MicroPEM™ Sensor for Measuring Exposure to Air Pollution

For decades, studies of health risks from air pollution were limited by uncertainty in characterizations of acute and chronic aerosol exposures. Because existing technologies for directly measuring sized aerosols were expensive and complex, researchers used surrogate metrics to estimate personal exposures.

This approach left critical gaps in data, making it difficult to define dose-response relationships for asthma, acute lower respiratory infections and other diseases. That is, researchers could not make clear connections between the level of exposure to air pollutants a person received and the health effects he or she experienced. This, in turn, made it difficult for researchers to evaluate interventions to reduce risks to human health from exposure.

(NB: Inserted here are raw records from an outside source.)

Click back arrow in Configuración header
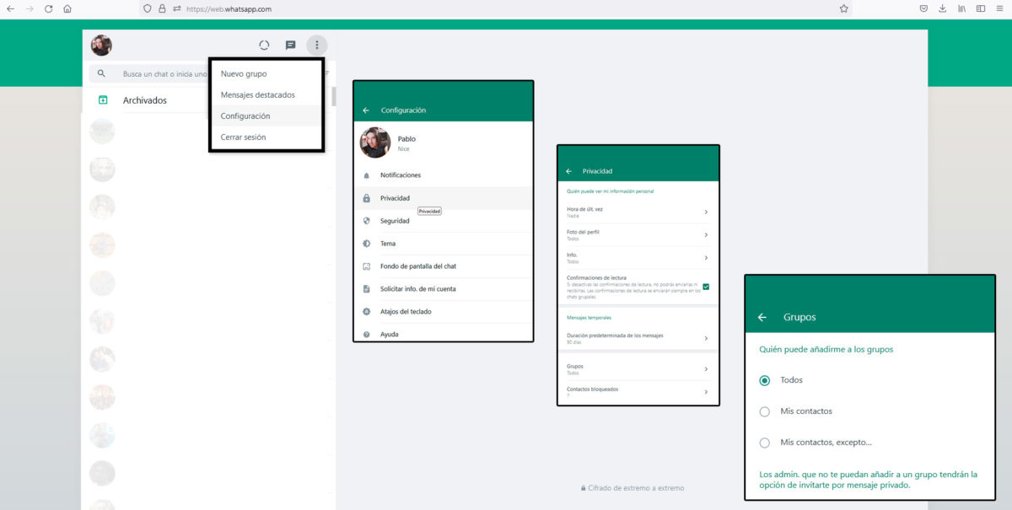This screenshot has width=1012, height=510. (366, 110)
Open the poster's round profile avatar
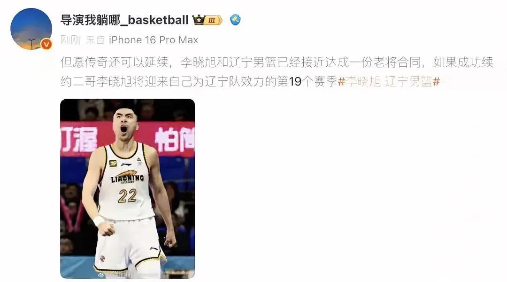The image size is (507, 282). [31, 29]
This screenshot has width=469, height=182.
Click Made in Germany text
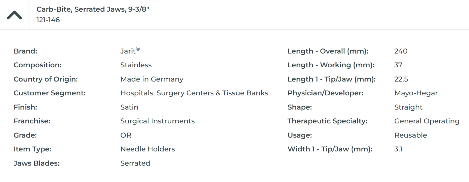coord(152,79)
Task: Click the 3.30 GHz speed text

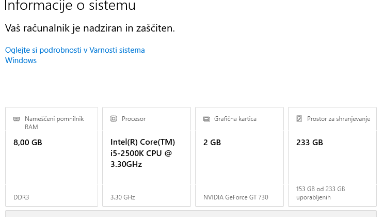Action: point(123,197)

In the households of much of the developing world, the everyday practice of cooking on a wood-fuel stove can expose family members to air pollution. The stoves release harmful levels of particulate matter, potentially causing asthma, pneumonia, and other respiratory diseases. Mothers and very young children who spend most of their days at home, suffer the most exposure to this harmful smoke.

It has long been suspected that people who are frequently exposed to cookstove smoke, mainly women and children, may be more likely to develop respiratory ailments and numerous other health problems. However, exposures can be difficult to measure at the individual level, and the acceptable household air pollution exposure thresholds remain unknown.

To combat asthma and other critical health challenges, researchers need accurate data on personal exposure to air pollution.

In response to the need for better exposure data, in 2006 our experts in particulate matter (PM) measurement launched an effort to develop a personal PM exposure monitor—dubbed MicroPEM. This effort was supported by the National Institute of Environmental Health Sciences as well as our own investment.

The MicroPEM sensor is directly applicable to a wide range of challenges, including occupational exposure assessment, indoor air quality research, and interventional health studies. Children as young as 6 years can wear the MicroPEM device comfortably. For those 5 and under, we have developed the Enhanced Children's MicroPEM.

Because of its small, lightweight, and quiet form factor, the MicroPEM does not interfere with job duties—thus enabling representative measurements of occupational exposure throughout a work shift. Real-time PM exposure concentration and accelerometer data can be transmitted wirelessly to a worker, giving him or her instantaneous situational awareness of exposure risks in the workplace. By aggregating MicroPEM data transmitted to a central computer, researchers can create a complete spatial-temporal map of PM exposures across the workplace.

The MicroPEM was developed to help scientists collect accurate exposure data for populations of adults and children whose health is compromised by exposures to air pollutants.